Selected passage »

The ‘what should we keep and what should we change’ pairing is the most useful formative tool for course design!

Enabling students to submit their suggestions anonymously is a safeguard for students, it balances the power differential, and is standard procedure. However, anonymity is also prone to abuse as students who have received poor marks retaliate in kind. Often the results of paper appraisals are skewed so that most of the respondents answer affirmatively, with outliers who report they were ‘never’ satisfied with the course. These divergent viewpoints can be interesting and valid, but it is not possible to explore them further when the source is anonymous. When lecturers receive a negative comment, we can’t always ask about the circumstances, reasons or for more details about how to improve. It is even more frustrating when students don’t complete the online appraisals, and response rates are very often low.

To balance these concerns, it is wise to invite student feedback in a range of ways, for example via Moodle forums and exit slips.

Moodle forums – the first year MMP students are currently noting advice that they would give to newbies joining the degree. This will be very useful to pass on to the new class of 2016, and will likely suggest areas where students feel least confident and need most support. Importantly, we have asked the students to use the opportunity to thank a peer who has helped or taught them in some way in their first semester of tertiary study.

In the Communication Technologies and Lifelong Learning option paper students are reflecting on their learning through the POPLN challenge and again suggesting how others might make a start with POPLN if they are entirely new to the notion of learning through social media. Again, these suggestions will assist in refining the orientation and introductory phase of POPLN in future iterations of the course. I am grateful for the student suggestions, and also like to know which readings seem dated, which are most powerful, which tasks are particularly engaging and which discussions have resonated with students. This is not just about ‘what did you like/enjoy?’ although student satisfaction is a factor. Rather, I want to know about the elements of the paper that promoted learning, challenged students to move outside of their comfort zones, revealed new ways of thinking and generated wider exploration. I also want to know how to best support students without rescuing them from the learning potential.

Tasks to carry out »
A – Extract everything in the passage on student feedback from "Enabling students to" down to "very often low.".
B – Continue the passage on student feedback from its last sentence.
The records that come next are not needed here.

Entries supplied »
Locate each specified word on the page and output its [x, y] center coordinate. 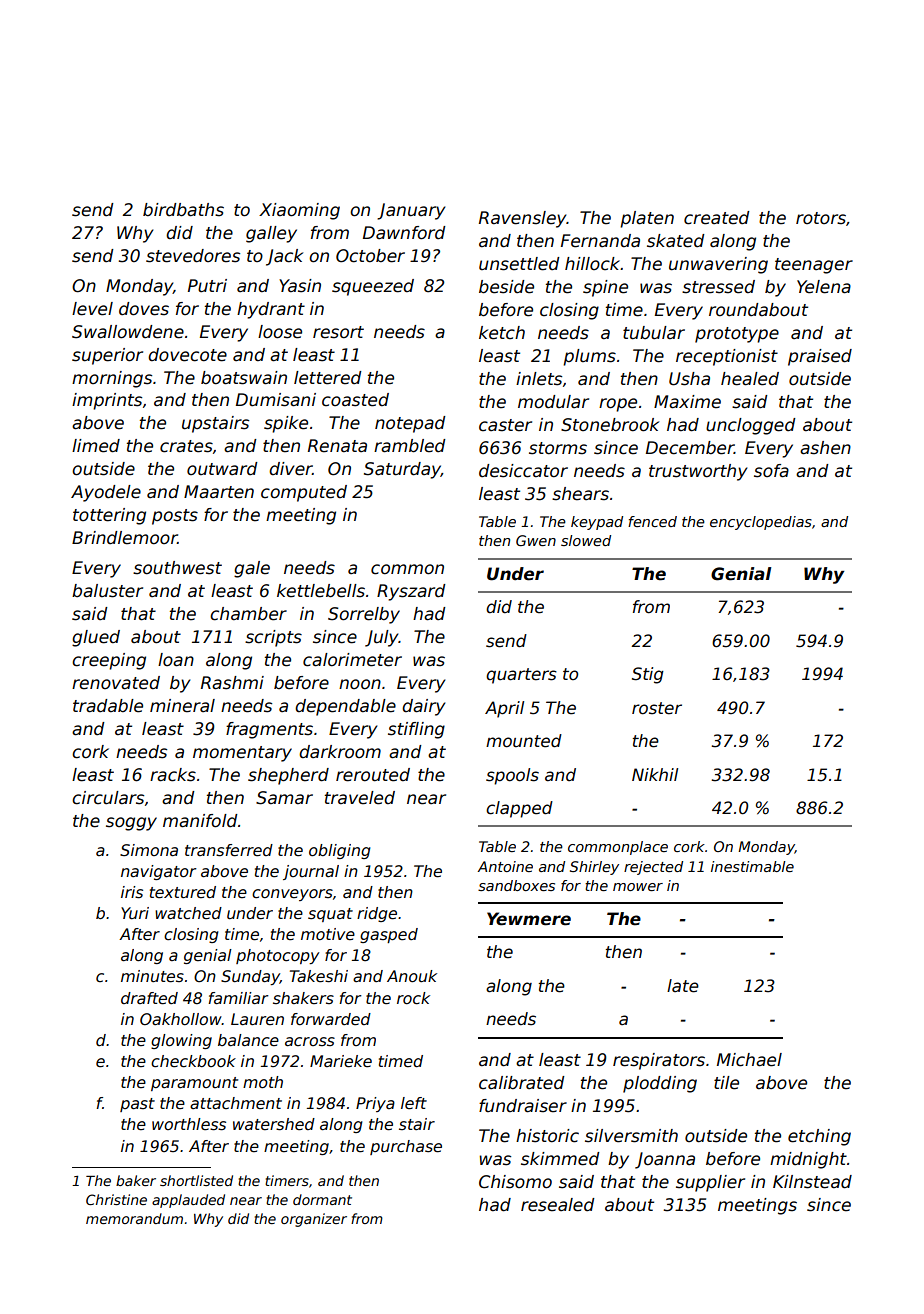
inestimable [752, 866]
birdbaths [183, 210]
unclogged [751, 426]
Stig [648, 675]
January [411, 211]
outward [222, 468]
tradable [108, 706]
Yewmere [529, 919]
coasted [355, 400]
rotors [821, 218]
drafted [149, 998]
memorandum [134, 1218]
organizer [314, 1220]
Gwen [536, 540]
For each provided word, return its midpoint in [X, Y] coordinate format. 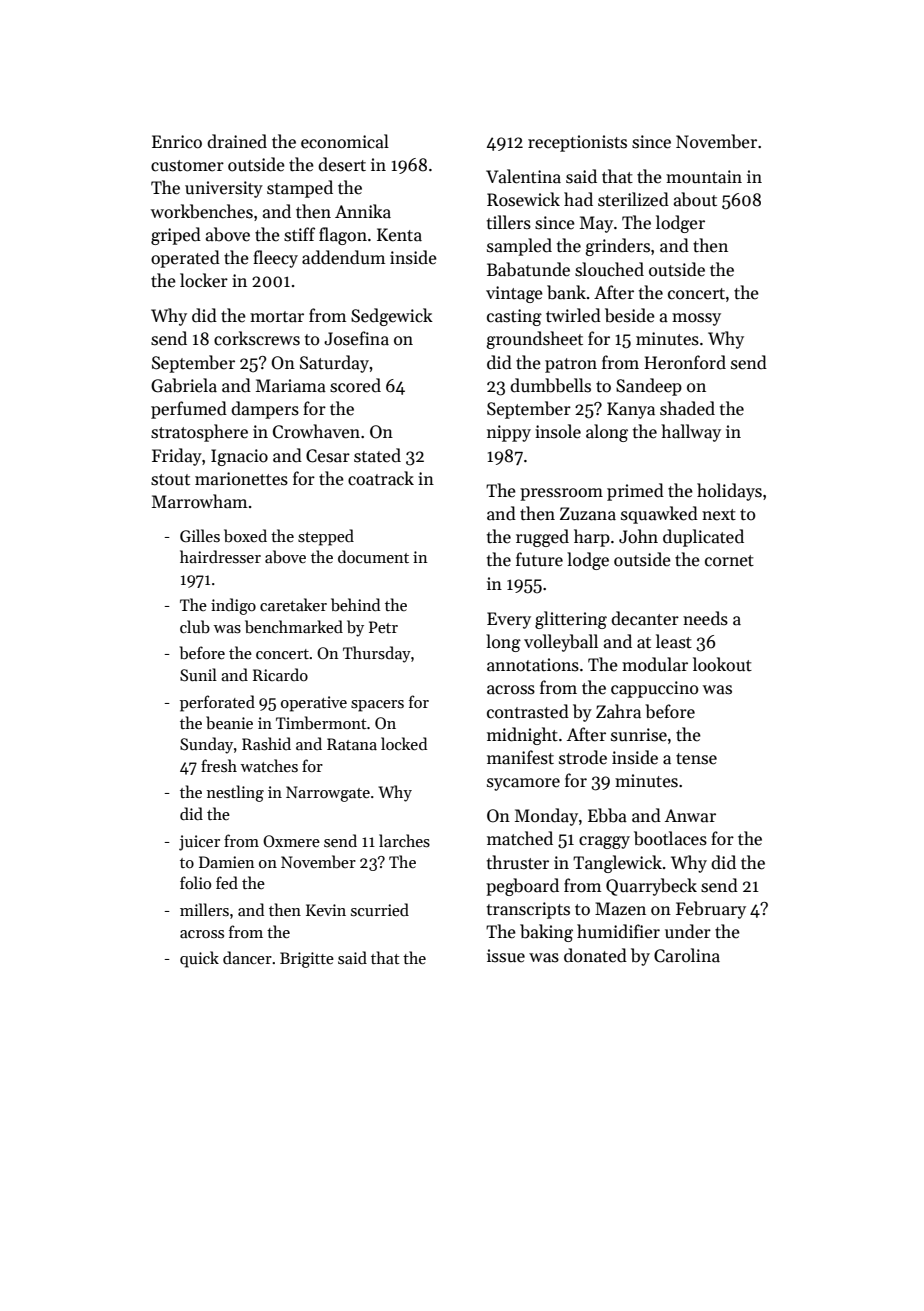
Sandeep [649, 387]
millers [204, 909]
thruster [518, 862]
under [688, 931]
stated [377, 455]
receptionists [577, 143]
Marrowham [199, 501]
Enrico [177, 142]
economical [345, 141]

Results for the exercise »
A –
Enabling students to submit their suggestions anonymously is a safeguard for students, it balances the power differential, and is standard procedure. However, anonymity is also prone to abuse as students who have received poor marks retaliate in kind. Often the results of paper appraisals are skewed so that most of the respondents answer affirmatively, with outliers who report they were ‘never’ satisfied with the course. These divergent viewpoints can be interesting and valid, but it is not possible to explore them further when the source is anonymous. When lecturers receive a negative comment, we can’t always ask about the circumstances, reasons or for more details about how to improve. It is even more frustrating when students don’t complete the online appraisals, and response rates are very often low.

B –
Within all of this of course there are constraints on our work – in terms of Time (always the biggie, hence the capital T), and also regulations and expectations of tertiary study at various levels. Discussing course feedback openly with students is helpful all round as it means students can table their suggestions, and we can be receptive while also questioning to clarify the essence of problems/concerns, negotiating adjustments (I can’t do that but how about this?) and explain transparently if/why certain changes are not possible.

A bonus of the discussion forum as a means of eliciting student feedback is that the students are required to contribute. It would be very difficult to require students to complete an anonymous online appraisal.

Is it fair to require students to give feedback?
Yes, especially in the case of teacher education students for whom provision of constructive and timely feedback is a professional necessity.
I’d like teacher education students to consider when providing feedback to lecturers and courses:
  • How would I feel as a teacher receiving this feedback?
  • What action does my feedback suggest?

Feedback should not be used to punish. When your lecturer marked your assignment, it is highly unlikely that s/he set out to hurt and offend you. Is your feedback given in the spirit of improving teaching and learning?
If you have a concern and would like to see a change implemented, offer specific suggestions about how this might be accomplished. For example, a comment like “This class is boring and the teaching sucks” would be hurtful and wouldn’t suggest how the paper or pedagogy could be enhanced.
On the other hand, a comment like “There are too many readings to keep up with each week and it would be good to have a choice of reading and to focus on those post-2010” could generate some real adjustments and updates.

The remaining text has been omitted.